Furthermore, a preliminary experiment, in which we evaluated the effects of treatment with 7ad, 8q or 8r, suggested that the damage to microtubules caused morphological changes in cell shape and internal architecture, including the formation of giant cells and multinucleated cells. From Western blot analysis, we also observed that treatment of HeLa cells induced increased expression of cyclin B and caused the phosphorylation of cdc25C. The presence of replicative stress sites increased the expression of phosphorylated ATR with the consequent activation of its signaling pathway. The mitotic block caused by antimitotic agents is also associated with a reduction in cell proliferation, confirmed by EdU proliferation assay results. Additionally, as a consequence of G2/M arrest, cells underwent apoptosis. Western blot analysis, after treatment of HeLa cells with 8q, demonstrated activation of caspase-3 with cleavage of PARP, a crucial event in the apoptotic cascade. Moreover, a reduction in the expression of anti-apoptotic proteins BCL-2 and MCL-1 indicated that 8q was a potent inducer of apoptosis in the HeLa cell line. Apoptosis is associated with the loss of mitochondrial membrane potential and generation of ROS, and we demonstrated that this occurred by flow cytometric analysis. These findings confirmed the activation of the intrinsic pathway of apoptosis, which is a typical consequence of treatment of cancer cells with antimitotic agents.

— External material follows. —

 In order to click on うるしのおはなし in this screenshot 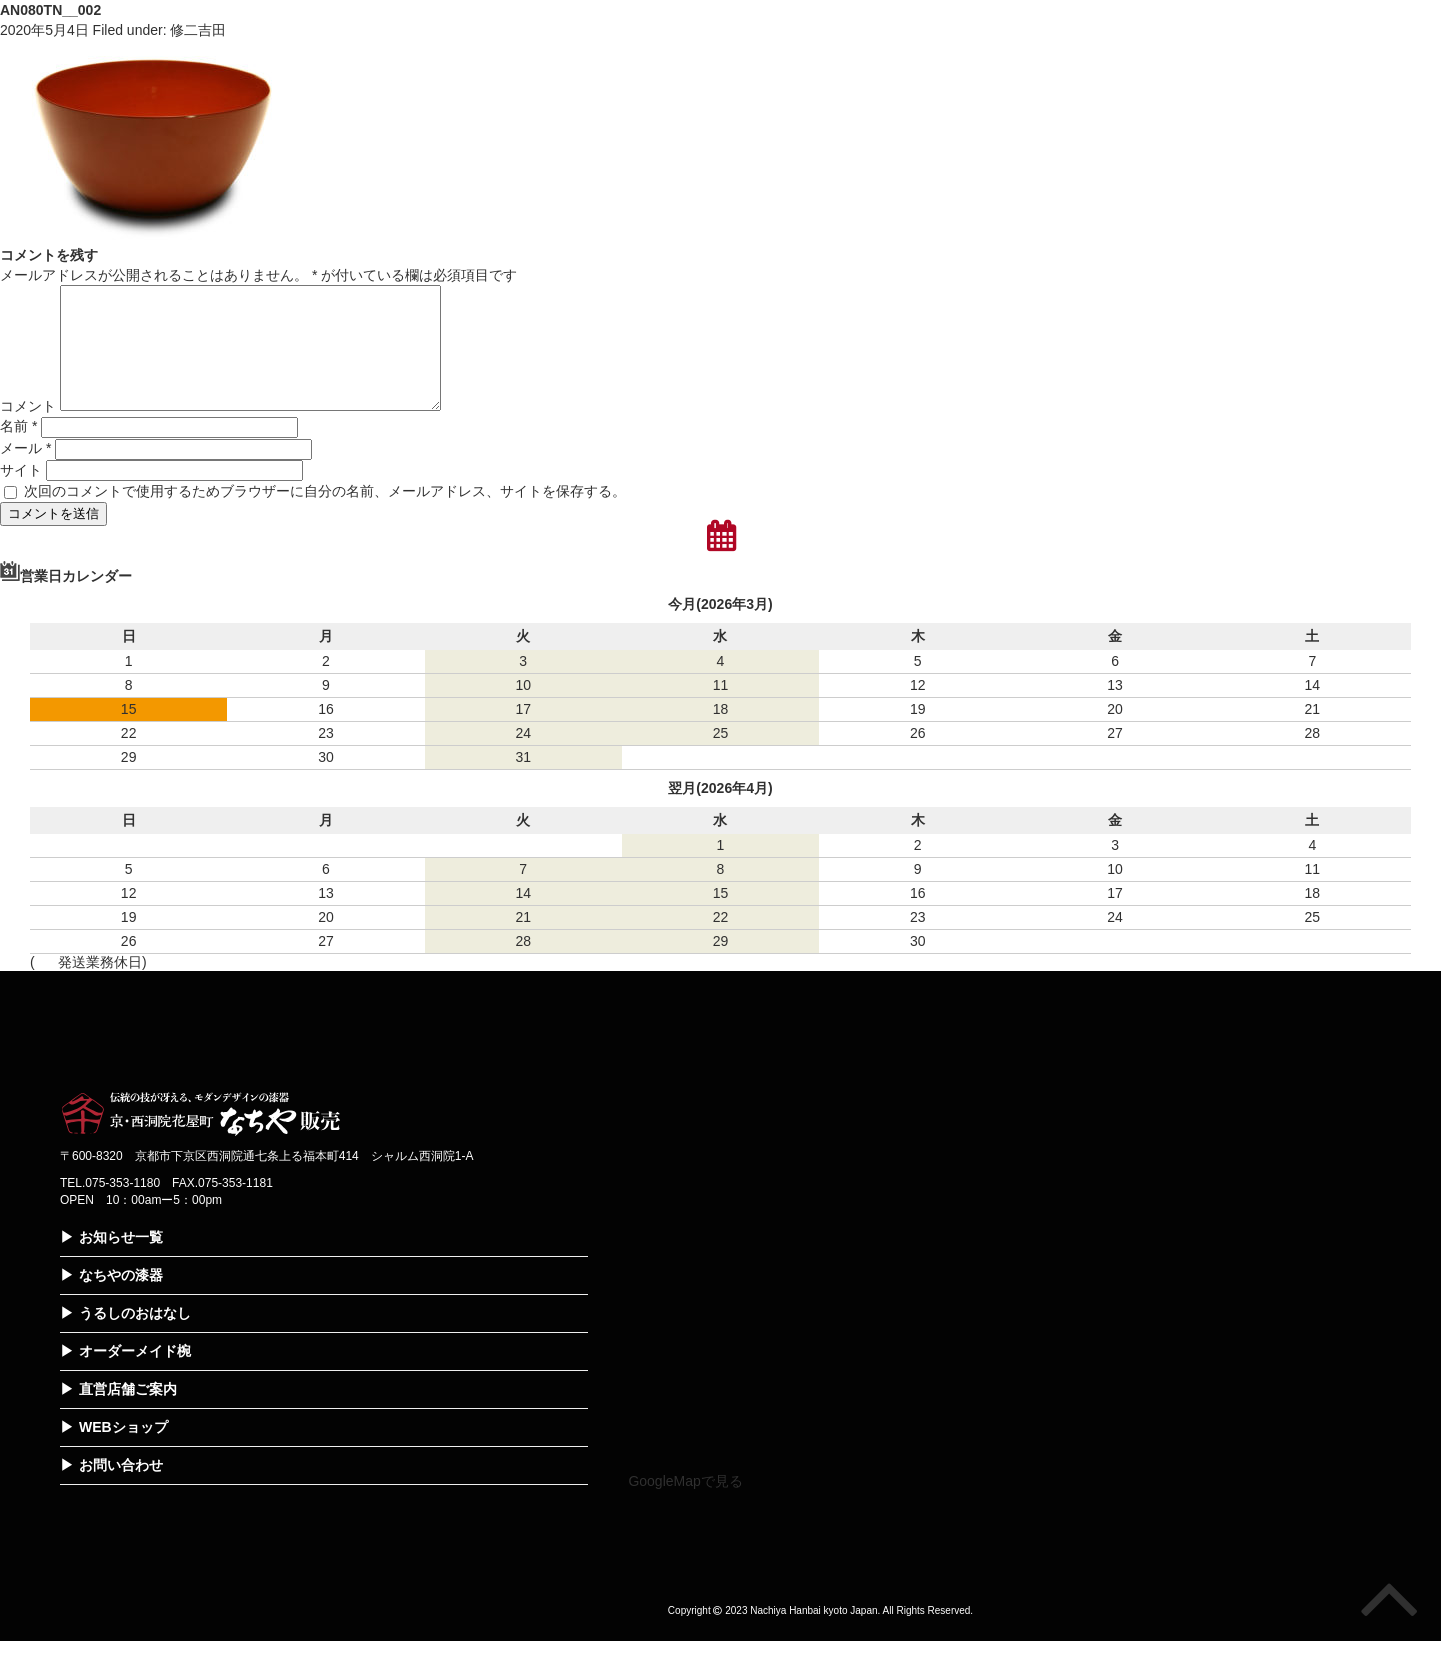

Even more importantly, 8q had substantial in vivo anticancer activity because it reduced HeLa cell growth in xenografts implanted in zebrafish embryos. This activity occurred at low doses of 8q (145 nM and 290 nM), which caused no developmental toxicity.

Our findings demonstrated that 8q is a promising new tubulin-binding agent that warrants further testing in preclinical in vivo cancer models because it could improve common anticancer therapies. In particular, it was determined that compound 8q was effective in the inhibition of human cervix carcinoma (HeLa) cell growth and may be a potential compound for the treatment of cervix cancer.